Un accusé a eu une "révélation", un autre a fait "comme tout le monde". La conversion à l'islam est décrite comme une évidence, sans jamais être vraiment expliquée, au procès de la filière jihadiste dite de Cannes-Torcy.

Sur les vingt hommes qui comparaissent depuis jeudi devant les assises de Paris pour un attentat à la grenade contre une épicerie casher en septembre 2012, des projets d'attaque contre des militaires et des départs en Syrie, près de la moitié sont des convertis.

Jérémy Bailly, 29 ans, considéré comme le numéro 2 de la filière, avait expliqué pendant l'enquête sa conversion par un "choc spirituel" face à la nature : il aurait eu "mal au cœur en tuant un poisson".

Un élan positif qui le structurait, a-t-il dit à la barre, après un passé de petit délinquant "fumeur de shit", puis un passage chez les Témoins de Jéhovah.

Elvin Bokamba-Yangouma, 30 ans, issu d'une famille congolaise chrétienne, a découvert l'islam "en tombant sur un blog sur le site de (la radio) Skyrock", puis en parlant avec Jérémy Bailly, un copain et partenaire de foot.

Les 17 hommes qui comparaissent - trois sont en fuite - sont d'origines et de milieux sociaux très différents: l'un est de parents bouddhistes réfugiés politiques, un autre est de père juif et de mère catholique. L'un vit dans le cossu XVIe arrondissement de Paris, l'autre n'a jamais quitté sa banlieue de Torcy (Seine-et-Marne).
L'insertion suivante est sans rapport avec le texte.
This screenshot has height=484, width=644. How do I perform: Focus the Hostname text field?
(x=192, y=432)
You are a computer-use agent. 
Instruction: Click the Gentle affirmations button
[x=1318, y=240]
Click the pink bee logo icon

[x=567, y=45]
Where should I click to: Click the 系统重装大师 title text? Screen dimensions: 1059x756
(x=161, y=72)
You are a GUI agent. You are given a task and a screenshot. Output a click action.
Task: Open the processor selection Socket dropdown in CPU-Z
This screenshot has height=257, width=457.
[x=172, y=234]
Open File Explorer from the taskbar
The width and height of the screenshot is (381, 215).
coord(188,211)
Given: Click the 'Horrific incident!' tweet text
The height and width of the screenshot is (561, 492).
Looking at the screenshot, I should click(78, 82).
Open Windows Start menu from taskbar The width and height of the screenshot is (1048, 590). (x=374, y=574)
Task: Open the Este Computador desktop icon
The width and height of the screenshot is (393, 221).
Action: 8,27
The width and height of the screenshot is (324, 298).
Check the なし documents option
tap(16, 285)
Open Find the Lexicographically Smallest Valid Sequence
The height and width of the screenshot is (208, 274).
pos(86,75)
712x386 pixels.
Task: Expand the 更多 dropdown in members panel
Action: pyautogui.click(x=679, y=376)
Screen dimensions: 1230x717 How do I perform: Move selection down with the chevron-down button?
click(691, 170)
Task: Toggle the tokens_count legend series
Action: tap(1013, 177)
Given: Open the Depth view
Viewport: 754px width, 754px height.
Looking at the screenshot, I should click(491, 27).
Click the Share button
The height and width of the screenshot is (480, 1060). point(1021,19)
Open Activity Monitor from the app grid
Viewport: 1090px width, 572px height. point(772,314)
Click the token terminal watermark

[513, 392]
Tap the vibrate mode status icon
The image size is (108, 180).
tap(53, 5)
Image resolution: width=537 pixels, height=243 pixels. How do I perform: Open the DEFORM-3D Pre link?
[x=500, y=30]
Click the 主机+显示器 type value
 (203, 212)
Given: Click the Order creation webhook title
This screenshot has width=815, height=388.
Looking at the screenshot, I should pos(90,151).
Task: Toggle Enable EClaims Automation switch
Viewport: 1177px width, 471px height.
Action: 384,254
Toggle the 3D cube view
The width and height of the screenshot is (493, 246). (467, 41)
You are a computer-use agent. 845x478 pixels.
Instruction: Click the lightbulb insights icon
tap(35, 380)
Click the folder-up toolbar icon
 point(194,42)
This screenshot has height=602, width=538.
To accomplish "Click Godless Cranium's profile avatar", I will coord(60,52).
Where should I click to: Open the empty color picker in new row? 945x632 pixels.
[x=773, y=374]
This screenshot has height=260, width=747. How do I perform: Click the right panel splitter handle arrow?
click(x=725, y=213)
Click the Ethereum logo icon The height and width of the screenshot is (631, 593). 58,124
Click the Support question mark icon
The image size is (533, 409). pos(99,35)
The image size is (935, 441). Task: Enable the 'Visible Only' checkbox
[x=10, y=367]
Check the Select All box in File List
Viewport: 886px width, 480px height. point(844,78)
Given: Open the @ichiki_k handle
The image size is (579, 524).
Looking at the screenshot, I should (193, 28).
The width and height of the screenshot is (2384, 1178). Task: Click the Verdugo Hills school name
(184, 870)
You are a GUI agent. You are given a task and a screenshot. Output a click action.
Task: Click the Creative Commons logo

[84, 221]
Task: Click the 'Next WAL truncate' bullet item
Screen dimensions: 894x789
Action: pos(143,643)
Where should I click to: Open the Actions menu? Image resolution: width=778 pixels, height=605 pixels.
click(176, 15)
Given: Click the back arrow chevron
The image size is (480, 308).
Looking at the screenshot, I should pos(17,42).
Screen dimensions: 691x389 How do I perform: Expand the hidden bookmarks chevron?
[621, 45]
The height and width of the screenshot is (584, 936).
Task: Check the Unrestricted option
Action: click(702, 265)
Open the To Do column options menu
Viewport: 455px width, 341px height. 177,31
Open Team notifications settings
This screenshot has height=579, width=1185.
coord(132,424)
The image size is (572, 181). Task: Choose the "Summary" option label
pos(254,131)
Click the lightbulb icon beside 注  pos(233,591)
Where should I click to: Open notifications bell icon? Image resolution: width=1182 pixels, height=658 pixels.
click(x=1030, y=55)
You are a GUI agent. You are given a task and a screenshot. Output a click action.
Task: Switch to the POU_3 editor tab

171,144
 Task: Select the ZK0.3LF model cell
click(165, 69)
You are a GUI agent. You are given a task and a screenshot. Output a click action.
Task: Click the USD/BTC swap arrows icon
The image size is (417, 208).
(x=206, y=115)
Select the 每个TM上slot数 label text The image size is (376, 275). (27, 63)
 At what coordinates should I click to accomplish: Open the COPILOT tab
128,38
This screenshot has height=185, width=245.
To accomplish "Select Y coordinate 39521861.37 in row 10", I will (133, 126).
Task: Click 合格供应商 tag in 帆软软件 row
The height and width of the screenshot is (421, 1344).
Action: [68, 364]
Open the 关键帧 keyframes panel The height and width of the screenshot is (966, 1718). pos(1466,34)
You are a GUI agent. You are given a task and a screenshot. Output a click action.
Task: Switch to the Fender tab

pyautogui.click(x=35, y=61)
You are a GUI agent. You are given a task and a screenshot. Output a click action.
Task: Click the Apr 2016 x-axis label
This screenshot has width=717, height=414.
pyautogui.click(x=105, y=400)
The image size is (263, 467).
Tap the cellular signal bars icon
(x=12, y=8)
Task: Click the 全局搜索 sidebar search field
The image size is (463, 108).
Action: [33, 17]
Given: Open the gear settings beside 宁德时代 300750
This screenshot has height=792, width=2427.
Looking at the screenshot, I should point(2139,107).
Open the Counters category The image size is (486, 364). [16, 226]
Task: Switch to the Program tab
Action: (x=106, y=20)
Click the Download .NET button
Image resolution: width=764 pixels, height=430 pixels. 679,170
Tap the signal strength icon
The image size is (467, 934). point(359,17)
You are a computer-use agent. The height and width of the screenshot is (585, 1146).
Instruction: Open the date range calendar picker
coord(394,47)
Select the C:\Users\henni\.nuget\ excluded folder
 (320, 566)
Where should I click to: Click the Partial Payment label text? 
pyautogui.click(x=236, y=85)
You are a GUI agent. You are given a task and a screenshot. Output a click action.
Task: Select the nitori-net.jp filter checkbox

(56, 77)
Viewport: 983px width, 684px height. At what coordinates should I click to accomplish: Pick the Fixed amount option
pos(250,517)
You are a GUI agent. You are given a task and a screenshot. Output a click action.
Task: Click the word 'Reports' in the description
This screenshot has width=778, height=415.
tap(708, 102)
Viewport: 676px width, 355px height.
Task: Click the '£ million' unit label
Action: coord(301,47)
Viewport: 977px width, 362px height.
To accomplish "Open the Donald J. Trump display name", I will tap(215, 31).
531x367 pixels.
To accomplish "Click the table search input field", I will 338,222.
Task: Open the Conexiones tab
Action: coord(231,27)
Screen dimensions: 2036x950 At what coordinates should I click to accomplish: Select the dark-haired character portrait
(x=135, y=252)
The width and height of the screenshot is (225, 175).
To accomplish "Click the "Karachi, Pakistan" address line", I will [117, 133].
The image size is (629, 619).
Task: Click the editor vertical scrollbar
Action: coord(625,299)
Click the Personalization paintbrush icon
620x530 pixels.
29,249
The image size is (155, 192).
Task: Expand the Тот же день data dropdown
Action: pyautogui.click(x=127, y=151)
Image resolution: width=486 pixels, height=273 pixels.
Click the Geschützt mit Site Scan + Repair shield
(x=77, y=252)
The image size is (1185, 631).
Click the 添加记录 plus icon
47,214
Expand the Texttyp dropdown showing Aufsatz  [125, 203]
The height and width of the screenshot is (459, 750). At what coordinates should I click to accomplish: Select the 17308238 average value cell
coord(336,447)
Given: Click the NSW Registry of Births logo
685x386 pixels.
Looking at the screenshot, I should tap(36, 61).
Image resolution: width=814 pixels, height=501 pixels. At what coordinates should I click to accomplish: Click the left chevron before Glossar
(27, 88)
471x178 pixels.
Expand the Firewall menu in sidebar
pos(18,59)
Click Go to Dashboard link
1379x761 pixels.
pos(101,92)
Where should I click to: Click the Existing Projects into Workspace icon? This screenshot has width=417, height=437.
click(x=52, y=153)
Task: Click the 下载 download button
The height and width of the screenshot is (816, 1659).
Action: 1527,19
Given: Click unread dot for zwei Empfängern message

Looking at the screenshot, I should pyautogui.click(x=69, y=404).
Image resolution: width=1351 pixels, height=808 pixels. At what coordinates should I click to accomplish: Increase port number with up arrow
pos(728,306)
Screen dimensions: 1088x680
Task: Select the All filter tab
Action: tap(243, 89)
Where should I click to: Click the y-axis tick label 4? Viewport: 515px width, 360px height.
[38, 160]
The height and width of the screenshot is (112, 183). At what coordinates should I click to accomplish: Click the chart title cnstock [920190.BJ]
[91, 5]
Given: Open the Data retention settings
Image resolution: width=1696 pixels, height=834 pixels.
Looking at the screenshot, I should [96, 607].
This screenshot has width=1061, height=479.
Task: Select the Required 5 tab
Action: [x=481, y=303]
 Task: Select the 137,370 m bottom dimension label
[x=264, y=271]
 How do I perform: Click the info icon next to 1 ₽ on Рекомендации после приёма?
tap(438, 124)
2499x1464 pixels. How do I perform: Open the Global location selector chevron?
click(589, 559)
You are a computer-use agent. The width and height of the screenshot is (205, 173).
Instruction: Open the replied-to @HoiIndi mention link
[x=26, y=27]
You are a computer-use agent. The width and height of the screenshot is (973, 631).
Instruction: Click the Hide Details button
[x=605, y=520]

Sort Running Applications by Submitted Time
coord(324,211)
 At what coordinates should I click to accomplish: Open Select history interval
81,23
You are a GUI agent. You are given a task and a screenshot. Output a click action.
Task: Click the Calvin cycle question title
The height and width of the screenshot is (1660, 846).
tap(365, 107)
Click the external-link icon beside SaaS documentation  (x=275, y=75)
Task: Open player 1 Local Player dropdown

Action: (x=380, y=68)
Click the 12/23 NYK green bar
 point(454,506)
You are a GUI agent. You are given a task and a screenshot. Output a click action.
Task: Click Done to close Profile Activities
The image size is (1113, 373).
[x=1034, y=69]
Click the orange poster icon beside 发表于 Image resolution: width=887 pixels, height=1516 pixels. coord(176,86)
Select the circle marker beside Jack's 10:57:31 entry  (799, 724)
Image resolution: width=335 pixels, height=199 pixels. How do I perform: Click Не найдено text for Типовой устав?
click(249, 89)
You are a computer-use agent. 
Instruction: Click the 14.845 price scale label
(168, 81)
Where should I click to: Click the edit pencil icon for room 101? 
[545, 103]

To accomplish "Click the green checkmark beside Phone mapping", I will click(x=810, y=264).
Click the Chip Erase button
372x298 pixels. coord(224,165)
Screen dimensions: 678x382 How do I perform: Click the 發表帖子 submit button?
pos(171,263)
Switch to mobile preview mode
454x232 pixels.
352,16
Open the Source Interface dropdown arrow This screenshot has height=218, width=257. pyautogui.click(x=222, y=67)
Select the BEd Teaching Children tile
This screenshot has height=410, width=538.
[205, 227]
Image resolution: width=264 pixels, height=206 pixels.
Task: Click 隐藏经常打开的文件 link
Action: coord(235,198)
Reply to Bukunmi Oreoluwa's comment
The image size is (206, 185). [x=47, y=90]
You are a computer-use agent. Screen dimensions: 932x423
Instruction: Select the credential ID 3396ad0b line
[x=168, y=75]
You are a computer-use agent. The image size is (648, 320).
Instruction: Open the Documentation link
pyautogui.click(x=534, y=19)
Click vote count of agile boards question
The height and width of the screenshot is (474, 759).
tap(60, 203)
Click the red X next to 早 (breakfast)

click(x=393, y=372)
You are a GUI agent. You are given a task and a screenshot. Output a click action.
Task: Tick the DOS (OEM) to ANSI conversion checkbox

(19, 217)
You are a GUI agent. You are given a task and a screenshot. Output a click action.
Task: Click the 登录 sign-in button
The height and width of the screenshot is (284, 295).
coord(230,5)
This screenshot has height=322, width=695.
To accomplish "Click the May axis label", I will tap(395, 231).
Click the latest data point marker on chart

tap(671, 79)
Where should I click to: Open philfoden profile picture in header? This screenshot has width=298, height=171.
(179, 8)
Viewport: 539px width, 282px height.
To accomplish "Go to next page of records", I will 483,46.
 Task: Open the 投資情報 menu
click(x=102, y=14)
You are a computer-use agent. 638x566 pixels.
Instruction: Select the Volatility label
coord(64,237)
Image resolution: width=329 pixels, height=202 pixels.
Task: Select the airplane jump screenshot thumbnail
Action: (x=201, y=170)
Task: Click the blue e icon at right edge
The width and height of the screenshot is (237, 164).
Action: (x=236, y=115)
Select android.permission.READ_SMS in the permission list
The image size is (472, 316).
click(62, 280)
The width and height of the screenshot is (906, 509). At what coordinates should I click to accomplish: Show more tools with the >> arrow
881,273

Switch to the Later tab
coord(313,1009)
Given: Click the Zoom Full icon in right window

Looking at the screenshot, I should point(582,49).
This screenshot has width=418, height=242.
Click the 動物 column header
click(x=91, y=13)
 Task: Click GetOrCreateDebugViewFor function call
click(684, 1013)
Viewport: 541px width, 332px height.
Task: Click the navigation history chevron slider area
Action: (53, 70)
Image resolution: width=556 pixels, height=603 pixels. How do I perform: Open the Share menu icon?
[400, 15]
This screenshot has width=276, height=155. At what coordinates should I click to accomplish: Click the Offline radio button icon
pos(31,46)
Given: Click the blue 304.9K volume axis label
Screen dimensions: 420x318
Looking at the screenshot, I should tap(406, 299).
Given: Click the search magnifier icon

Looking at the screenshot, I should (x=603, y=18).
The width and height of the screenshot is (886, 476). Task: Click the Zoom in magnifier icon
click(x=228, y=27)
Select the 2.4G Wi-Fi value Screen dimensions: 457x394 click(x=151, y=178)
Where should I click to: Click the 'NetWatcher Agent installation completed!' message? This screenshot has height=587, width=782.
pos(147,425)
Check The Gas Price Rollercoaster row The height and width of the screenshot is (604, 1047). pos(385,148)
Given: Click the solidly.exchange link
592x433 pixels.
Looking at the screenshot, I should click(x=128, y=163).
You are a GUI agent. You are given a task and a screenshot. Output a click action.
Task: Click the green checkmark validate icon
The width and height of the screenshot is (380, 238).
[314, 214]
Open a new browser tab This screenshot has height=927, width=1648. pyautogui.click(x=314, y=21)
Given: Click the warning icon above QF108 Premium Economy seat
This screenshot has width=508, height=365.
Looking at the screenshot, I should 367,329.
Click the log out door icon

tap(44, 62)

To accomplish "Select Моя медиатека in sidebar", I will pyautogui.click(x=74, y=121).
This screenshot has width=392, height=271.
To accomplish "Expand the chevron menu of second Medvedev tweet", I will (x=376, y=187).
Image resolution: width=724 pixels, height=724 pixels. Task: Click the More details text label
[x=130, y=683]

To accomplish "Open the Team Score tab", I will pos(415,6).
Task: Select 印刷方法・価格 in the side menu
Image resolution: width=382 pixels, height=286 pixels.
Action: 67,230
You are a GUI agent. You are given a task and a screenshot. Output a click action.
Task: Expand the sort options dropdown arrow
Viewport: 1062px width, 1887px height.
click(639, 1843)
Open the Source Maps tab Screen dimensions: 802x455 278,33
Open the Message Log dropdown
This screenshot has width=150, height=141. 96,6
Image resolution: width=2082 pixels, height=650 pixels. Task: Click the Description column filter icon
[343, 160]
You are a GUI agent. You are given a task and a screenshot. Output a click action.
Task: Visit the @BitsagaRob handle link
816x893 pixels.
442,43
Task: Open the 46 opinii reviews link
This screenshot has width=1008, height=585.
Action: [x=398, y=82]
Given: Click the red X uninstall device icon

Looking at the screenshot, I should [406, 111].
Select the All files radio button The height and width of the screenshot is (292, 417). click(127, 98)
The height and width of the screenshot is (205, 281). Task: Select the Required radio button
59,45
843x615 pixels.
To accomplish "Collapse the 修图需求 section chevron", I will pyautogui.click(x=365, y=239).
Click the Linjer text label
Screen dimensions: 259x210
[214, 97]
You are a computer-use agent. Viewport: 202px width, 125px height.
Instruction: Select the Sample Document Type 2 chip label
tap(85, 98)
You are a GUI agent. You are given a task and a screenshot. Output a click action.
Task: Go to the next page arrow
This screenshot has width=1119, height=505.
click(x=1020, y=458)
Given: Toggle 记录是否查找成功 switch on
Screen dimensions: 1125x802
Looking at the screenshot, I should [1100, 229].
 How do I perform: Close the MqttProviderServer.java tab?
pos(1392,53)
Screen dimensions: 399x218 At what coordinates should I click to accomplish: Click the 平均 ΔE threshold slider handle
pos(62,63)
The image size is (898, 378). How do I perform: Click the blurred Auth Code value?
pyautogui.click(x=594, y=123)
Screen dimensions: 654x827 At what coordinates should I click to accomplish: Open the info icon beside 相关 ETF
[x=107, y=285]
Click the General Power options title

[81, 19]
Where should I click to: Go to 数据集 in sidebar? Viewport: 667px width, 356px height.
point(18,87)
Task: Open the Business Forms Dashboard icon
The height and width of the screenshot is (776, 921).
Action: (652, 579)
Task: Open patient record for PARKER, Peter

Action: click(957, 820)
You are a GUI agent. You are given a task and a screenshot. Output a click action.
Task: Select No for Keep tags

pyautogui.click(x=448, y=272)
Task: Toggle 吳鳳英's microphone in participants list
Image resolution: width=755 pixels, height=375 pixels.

Ils ont en commun d'être des copains d'enfance ou de vivre dans le même quartier - à Torcy ou près de Cannes (Alpes-Maritimes) - et d'avoir décroché assez vite de l'école. Ils se sont tous convertis entre 2009 et 2012, souvent au contact les uns des autres.

- Une 'mode' -

Pourquoi l'islam? La question est posée avec application à chaque accusé.

Kevin Phan, 23 ans, a fait "comme tout le monde" dans le quartier. Il reconnaît qu'il "ne connaît rien à l'islam", a tout appris auprès de son "grand frère" Jérémy Bailly. Un de ses amis parlera même d'une "mode" à laquelle il devenait difficile d'échapper à Torcy.

Alix Seng, 29 ans, de parents laotiens bouddhistes, s'est borné à dire qu'il était d'obédience sunnite, mais "pas salafiste". Mais "quel est le moteur de votre conversion?" a insisté l'avocat général Philippe Courroye.

- "Ben... je sais pas"

- "C'est une rencontre, une révélation?"

- "Ouais, on va dire que c'est ça, une révélation. Dans ma tête".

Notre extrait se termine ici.